Several members of the Design Review Committee -- the committee of professors and administrators which advises the Trustees on architectural decisions -- spoke, with all but one saying they oppose the current designs of architect Robert Venturi.
College Provost James Wright said the Trustees agreed in June that construction on the library should begin this spring -- and said the Design Review Committee endorsed the plans in August.
But as both Wright and committee members noted yesterday, not all of the members of the committee were present during the August meeting.
Wright said committee concerns were addressed last summer, but Drama Professor and committee member Margaret Spicer said a memorandum was sent to Wright on June 3 detailing the committee's concerns and said "very little has changed from that design."
Toward the end of the meeting, Art History Professor Joy Kenseth -- an executive committee member of the friends of Dartmouth Library -- said she would send the entire faculty a copy of that memorandum via electronic-mail, along with a description of the ways in which the plan has been changed since June.
Wright said the plans for the Berry Library will be put on display in Baker Library in the upcoming weeks so they can be "viewed by the entire Dartmouth community." The display will include a scale model and color sketches, he said.
The meeting began with Kenseth showing a series of sketches which she said showed the "huge mass" and "barrier-like quality" of the building. She then showed photographs which she used to demonstrate the building's similarities to mills, factories, shopping malls, government buildings and the prevailing style of 19th century Italian architecture.

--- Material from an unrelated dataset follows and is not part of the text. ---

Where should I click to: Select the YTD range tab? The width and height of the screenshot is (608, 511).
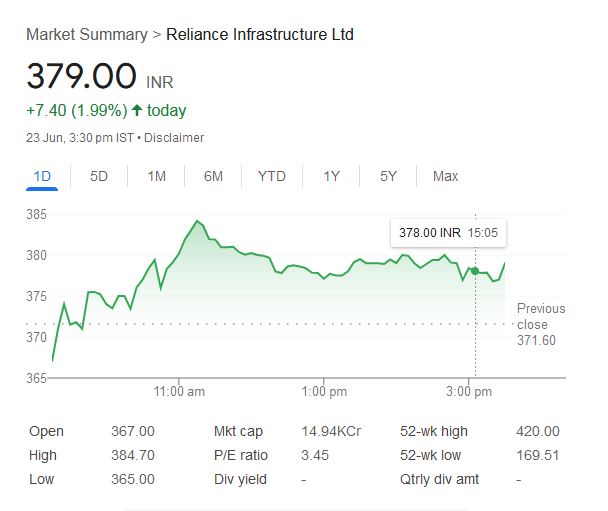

Kenseth led the meeting, after she sent a BlitzMail message last week urging all faculty to attend the "special meeting" to review the library plans.
Though few of those attending yesterday's meeting expressed approval for the plans, Assistant Director of Facilities Planning Jack Wilson said Venturi's Berry Library design is a necessary part of responding to changes in the College.
"It's part of the painful transition from a college in the woods to a university in a semi-urban area," Wilson said.
After a number of professors and administrators voiced their concerns about the plan, conversation switched to the possibility of actually changing the Trustees decision to approve the plans.
Some, such as Classics Professor Edward Bradley, said they feared there was nothing they could do to stop the building from being built as planned.
"I don't know how we allowed ourselves to go this far," Bradley said. "I think it's too late to do anything."
Kenseth spoke of the possibility of taking up a faculty petition to have a full faculty meeting on the issue of the library plans, but later said she would ask the Trustees to allow her, or members of the Design Review Committee, to share their concerns with the Board when they come to Hanover Nov. 14.
Three students -- none of whom said they supported the current Berry plans -- also attended yesterday's meeting.
Although he did not attend the meeting, College Master Planner Lo-Yi Chan '54 told The Dartmouth he "strongly agrees with the plans as they are."
Chan said the important question is not whether the addition is different than other buildings on campus, but if it is appropriate to the school.
Chan, who designed the Rockefeller Center, has been on campus once a week since July said although the plan is not perfect, it is not as "extreme" as it has been described by Joy Kenseth and the members of the Design Review Committee who oppose the plan.
"My responsibility is to see that the campus, as formed by the buildings, makes for a rich experience for students and faculty alike," Chan said. "This whole project will do that."